Minutes after Miami’s third consecutive victory, the Heat locker room was silent.

The camera lights shone on Dwyane Wade, but he looked past the cameras and the people behind them, who were turned around and focused on something other than Wade.

And when the game on the TV they were watching finally ended — after three overtimes — chants of “Brooklyn!” rang out from corners of the room.

It’s that time of year. ‘Tis the season to scoreboard watch.

“We look at it all,” Wade said as the Heat celebrated its 108-91 win over Denver by watching the Nets outlast Milwaukee 129-127 on Friday night. The combination of events pushed the Heat — looking in on a playoff spot a week ago — just 1 1/2 games behind the Bucks for the sixth spot in the Eastern Conference.

Now with less than a month left in a regular season full of things gone wrong, the Heat appears to be clicking and could actually be catching some breaks.

The Oklahoma City Thunder stand in the way of Miami’s first four-game winning streak of the season, but the Thunder will be without reigning league MVP Kevin Durant and Serge Ibaka.

After that, look who it is: those Bucks, with Miami maybe having the chance to leapfrog with a win. Next, Boston, which sits in eighth place two games behind the Heat.

Miami holds the opportunity to separate itself in its own hands.

“We know who we’re playing. These are tough opponents and opponents who are in direct correlation of what we’re trying to do,” coach Erik Spoelstra said. “Hopefully this is something we can build on.”

What Spoelstra meant by “this” is the type of play that has allowed the Heat to go 7-1 in March, register impressive wins over Cleveland and Portland and shoot better than 50 percent in each of its past three games for the first time all season.

The Heat has scored 100 points or more in nine of 15 games since acquiring Goran Dragic, and won eight of its past 10 at home.

Friday provided a baseline snapshot of what Heat fans expected when Miami traded for Dragic — big nights from him, Wade and Hassan Whiteside in support of a win. Wade had 22 points, Whiteside produced a double-double and Dragic added 18 points, eight rebounds and five assists.
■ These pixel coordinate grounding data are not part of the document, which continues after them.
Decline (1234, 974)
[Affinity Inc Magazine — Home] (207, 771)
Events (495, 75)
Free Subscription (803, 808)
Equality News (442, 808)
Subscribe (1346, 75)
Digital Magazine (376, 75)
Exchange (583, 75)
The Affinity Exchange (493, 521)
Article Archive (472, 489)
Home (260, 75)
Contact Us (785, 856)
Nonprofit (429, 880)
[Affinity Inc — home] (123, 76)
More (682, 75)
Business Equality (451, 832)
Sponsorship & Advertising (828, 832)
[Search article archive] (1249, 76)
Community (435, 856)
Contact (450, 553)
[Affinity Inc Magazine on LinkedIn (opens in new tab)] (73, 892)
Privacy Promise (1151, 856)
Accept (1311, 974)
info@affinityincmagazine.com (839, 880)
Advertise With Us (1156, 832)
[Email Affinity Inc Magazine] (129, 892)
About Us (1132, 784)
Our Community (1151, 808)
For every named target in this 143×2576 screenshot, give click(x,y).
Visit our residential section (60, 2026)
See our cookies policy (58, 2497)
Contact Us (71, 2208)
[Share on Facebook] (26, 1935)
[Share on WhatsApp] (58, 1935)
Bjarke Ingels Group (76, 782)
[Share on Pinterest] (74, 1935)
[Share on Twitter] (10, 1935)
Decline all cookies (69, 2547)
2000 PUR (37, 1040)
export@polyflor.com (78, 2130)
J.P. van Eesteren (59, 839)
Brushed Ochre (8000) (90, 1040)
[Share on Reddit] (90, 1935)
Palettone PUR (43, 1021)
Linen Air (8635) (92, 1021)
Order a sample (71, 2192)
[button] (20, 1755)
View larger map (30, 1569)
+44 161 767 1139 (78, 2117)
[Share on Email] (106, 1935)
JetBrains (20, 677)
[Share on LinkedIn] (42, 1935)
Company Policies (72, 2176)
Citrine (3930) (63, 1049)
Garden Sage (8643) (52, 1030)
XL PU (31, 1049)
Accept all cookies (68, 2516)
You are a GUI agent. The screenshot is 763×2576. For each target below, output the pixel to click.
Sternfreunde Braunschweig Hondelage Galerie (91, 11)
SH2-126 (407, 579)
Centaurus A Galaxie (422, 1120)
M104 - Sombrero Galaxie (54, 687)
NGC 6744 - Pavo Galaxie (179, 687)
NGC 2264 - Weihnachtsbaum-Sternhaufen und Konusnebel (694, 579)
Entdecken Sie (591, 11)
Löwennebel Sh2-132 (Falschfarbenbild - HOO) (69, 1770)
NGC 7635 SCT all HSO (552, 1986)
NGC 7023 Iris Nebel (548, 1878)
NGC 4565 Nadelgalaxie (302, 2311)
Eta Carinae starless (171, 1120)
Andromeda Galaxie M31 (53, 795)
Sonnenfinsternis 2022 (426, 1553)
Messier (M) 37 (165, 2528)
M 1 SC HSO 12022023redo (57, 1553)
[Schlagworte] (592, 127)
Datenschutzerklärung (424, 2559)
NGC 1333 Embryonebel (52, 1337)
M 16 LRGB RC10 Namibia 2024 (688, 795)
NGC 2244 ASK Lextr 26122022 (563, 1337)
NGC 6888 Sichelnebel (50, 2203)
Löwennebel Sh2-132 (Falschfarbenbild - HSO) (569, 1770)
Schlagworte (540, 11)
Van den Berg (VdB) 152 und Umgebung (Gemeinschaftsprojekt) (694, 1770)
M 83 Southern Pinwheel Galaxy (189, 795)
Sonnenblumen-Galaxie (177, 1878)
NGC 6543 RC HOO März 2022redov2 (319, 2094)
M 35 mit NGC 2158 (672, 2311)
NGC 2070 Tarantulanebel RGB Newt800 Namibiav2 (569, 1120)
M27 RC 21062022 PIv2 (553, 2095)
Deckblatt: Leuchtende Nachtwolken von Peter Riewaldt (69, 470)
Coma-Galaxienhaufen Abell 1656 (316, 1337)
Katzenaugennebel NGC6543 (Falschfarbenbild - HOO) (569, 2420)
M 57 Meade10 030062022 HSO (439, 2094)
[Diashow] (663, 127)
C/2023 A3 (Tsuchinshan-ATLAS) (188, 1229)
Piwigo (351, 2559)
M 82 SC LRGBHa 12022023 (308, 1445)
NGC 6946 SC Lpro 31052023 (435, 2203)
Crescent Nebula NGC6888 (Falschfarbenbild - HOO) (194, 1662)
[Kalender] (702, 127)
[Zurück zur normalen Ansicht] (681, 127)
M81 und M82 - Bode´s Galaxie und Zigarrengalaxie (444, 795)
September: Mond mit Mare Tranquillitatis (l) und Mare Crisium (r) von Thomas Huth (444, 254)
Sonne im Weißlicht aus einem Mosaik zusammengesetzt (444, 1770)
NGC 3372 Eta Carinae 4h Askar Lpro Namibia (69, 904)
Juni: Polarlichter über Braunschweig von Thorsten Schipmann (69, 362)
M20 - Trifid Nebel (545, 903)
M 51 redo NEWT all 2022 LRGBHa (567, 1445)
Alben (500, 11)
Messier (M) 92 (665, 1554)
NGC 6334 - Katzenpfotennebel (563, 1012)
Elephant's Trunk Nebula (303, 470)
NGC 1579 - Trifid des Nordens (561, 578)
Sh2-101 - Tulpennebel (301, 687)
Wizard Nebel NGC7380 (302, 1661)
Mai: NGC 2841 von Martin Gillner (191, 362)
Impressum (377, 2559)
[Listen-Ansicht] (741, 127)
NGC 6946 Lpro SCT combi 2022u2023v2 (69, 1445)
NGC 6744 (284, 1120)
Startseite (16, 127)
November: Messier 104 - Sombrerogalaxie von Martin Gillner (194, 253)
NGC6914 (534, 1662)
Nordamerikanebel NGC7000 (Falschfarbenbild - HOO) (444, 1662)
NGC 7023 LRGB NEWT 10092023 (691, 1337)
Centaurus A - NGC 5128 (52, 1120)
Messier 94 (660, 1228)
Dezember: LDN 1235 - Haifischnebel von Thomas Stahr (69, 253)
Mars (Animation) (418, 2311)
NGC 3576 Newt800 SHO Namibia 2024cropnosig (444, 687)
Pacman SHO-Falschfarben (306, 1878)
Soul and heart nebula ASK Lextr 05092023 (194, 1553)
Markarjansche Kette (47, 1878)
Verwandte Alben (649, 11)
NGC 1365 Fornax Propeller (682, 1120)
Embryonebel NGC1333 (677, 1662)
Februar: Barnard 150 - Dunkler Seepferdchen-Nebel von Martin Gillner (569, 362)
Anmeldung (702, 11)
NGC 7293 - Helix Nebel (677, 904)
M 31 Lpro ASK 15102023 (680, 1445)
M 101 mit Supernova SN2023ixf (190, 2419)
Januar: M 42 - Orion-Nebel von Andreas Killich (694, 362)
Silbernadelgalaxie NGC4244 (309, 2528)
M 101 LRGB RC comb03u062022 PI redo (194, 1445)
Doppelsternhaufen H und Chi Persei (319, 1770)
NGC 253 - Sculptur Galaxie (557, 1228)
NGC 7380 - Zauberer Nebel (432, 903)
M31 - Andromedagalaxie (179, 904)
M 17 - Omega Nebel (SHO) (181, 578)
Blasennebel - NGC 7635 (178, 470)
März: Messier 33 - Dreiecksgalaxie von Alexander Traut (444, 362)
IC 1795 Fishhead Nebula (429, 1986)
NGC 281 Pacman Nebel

Dragic and Whiteside couldn’t complete an alley-oop during the game but could joke around with each other after it.

“We’re learning how to win together,” Wade said. “ The biggest thing for us after getting these wins is understanding that, yes, we can win games.”

Added Wade: “There is still room for us to grow. But you never know how things are going to go. Other teams have to play games too.”

They will also be watching the Heat intensely.


Whiteside said it’s easier now for him to think twice before losing his temper during games after a humbling exchange he had with a stranger recently.

“I had a guy come up to me in a restaurant eating breakfast,” Whiteside said. “He said to me, ‘My 17-year-old son is 6-11, and I’m going to use your story, I’m going to use your life as an inspiration for perseverance.’ I never thought of myself as an example for kids.

“I really thought it over. Would I really want my kids to see somebody [get ejected]? I have to start thinking of myself as a role model, and I never thought of myself like that. And I never thought of my story being an inspiration for anybody. I was just trying to live out a dream.”

Now that his role has increased, Whiteside also wants to be there for his teammates.

“I never want to disappoint them guys,” he said. “And I really felt like I disappointed those guys. It was a terrible feeling.”